#### [What the exercise asks]
Word for word, give the data again without its pictures.

#### [Exercise inputs]

╔══

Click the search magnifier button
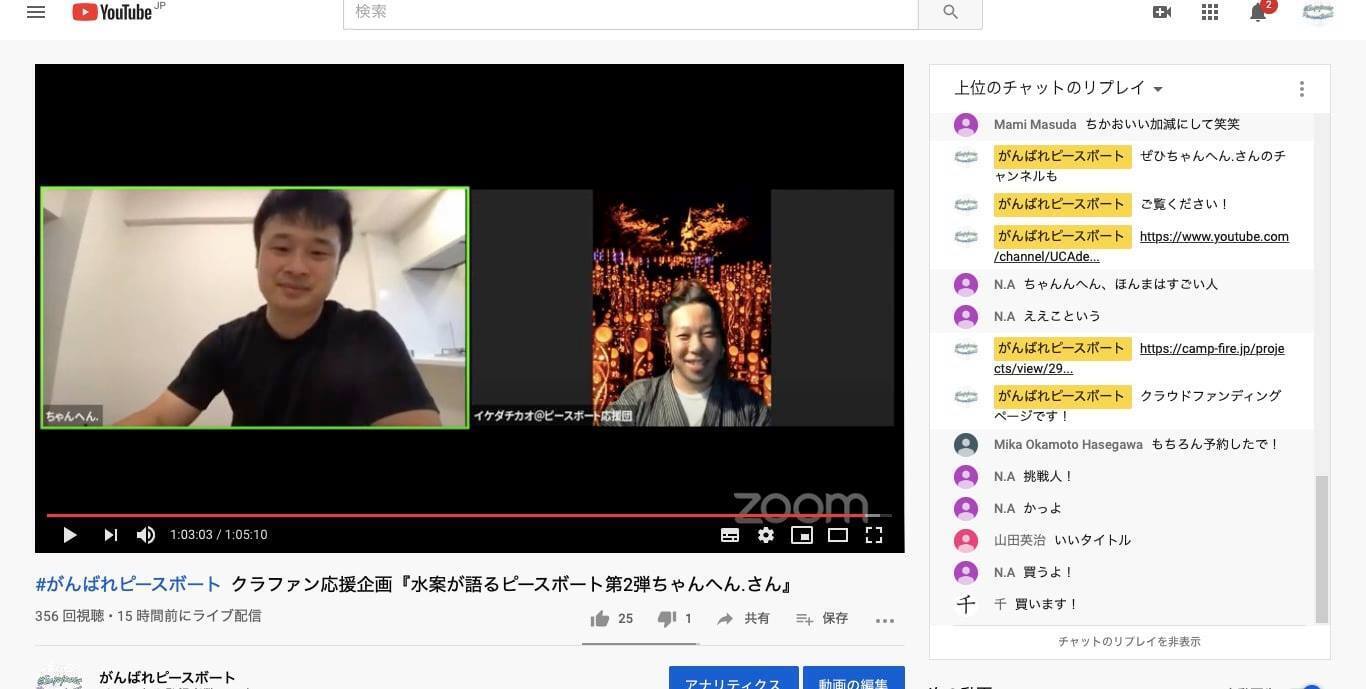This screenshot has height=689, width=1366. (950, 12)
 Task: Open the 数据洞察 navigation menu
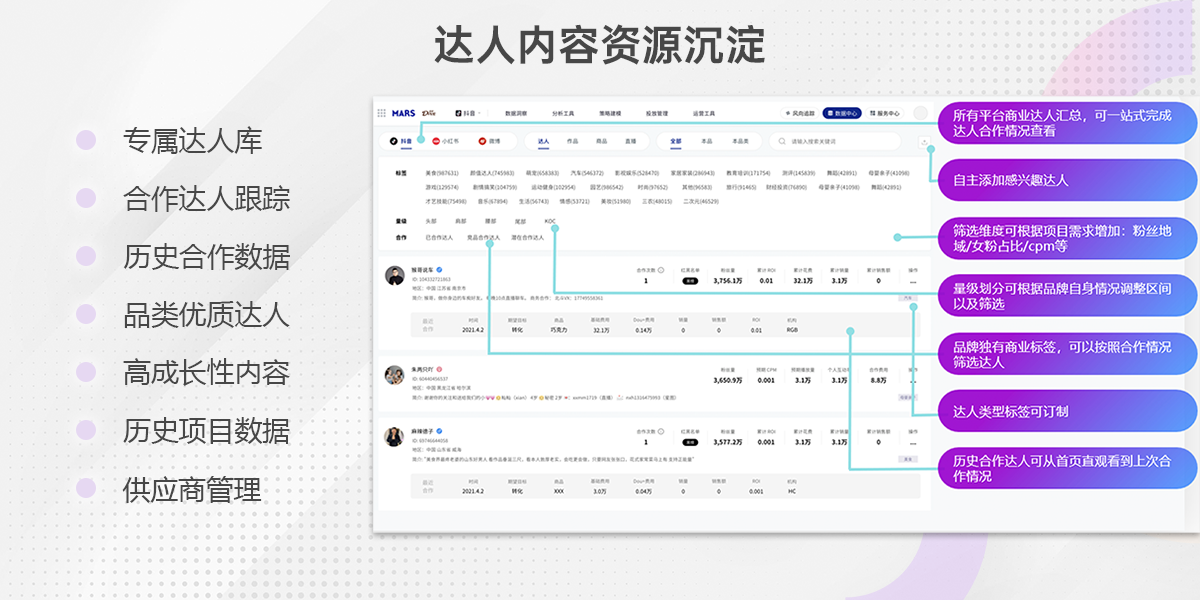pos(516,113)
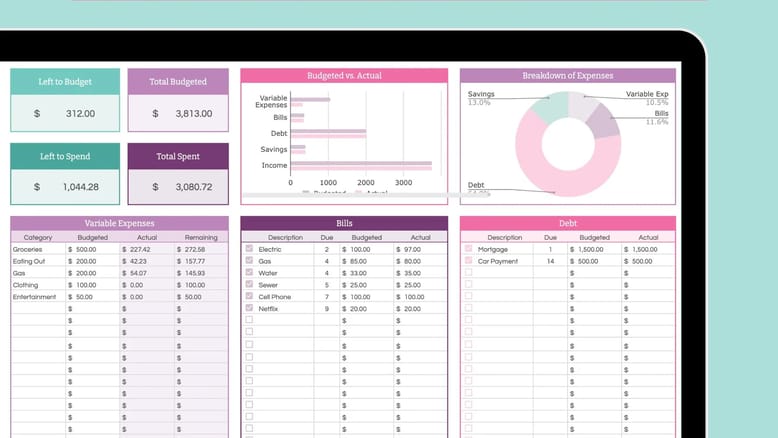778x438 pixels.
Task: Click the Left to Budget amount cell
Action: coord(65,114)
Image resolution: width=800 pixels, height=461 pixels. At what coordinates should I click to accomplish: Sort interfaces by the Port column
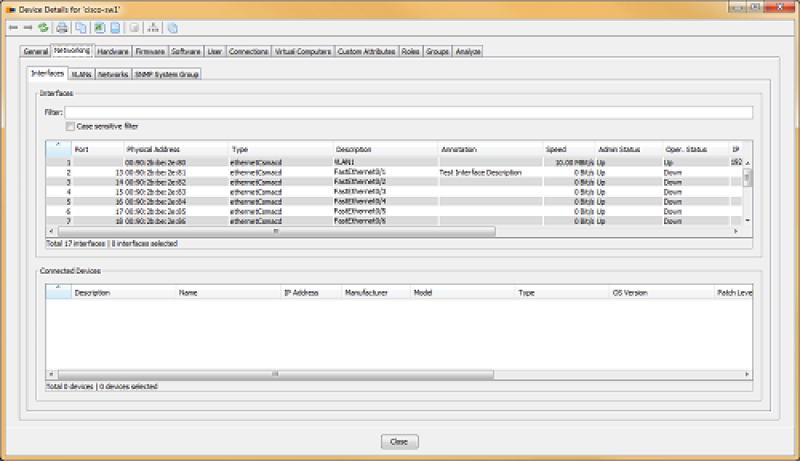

╚══

#### [Finished task]
Click the search magnifier button
This screenshot has height=689, width=1366. (950, 12)
 Task: Open the 数据洞察 navigation menu
pos(516,113)
778x438 pixels.
Task: Click the Left to Budget amount cell
Action: coord(65,114)
Image resolution: width=800 pixels, height=461 pixels. At what coordinates should I click to accomplish: Sort interfaces by the Port column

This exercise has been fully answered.